The book Fighting The Migraine Epidemic: How To Treat and Prevent Migraines Without Medicines - An Insider's View explains why we have migraines, how to prevent them and how to stay migraine (and medicine) free for life.

Because of the success of the first edition and new research and findings, she is now finishing the 2nd edition. The 2nd edition is the “holy grail” of migraines, incorporating all there is to know at the moment and also some hypotheses. It includes an academic research section with suggestions for further research. The book is full of citations to authenticate the statements she makes to be followed up by those interested and to spark further research interest.
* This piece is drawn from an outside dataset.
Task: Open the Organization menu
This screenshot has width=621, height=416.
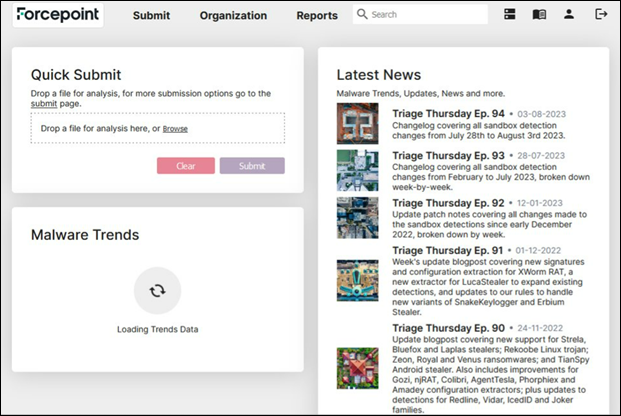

While working on the 2nd edition of the book she also published academic articles:

"Migraine Cause and Treatment" Mental Health in family Medicine, November 23, 2015, open access
"Functional Prodrome in Migraines" Journal of Neurological Disorders, January 22, 2016, open access
"Are Statistics Misleading Sodium Reduction Benefits?", Journal of Medical Diagnostic Method, February 3, 2016, open access
“A Comment on Severe Headache or Migraine History Is Inversely Correlated With Dietary Sodium Intake: NHANES 1999-2004” Angela A Stanton PhD, 19 July 2016 DOI: 10.1111/head.12861 not open access, membership required to read it.

Dr. Stanton received her BSc at UCLA in Mathematics, MBA at UCR, MS in Management Science and Engineering at Stanford University, PhD in NeuroEconomics at Claremont Graduate University, and fMRI certification at Harvard University Medical School at the Martinos Center for Neuroimaging for experimenting with neurotransmitters on human volunteers.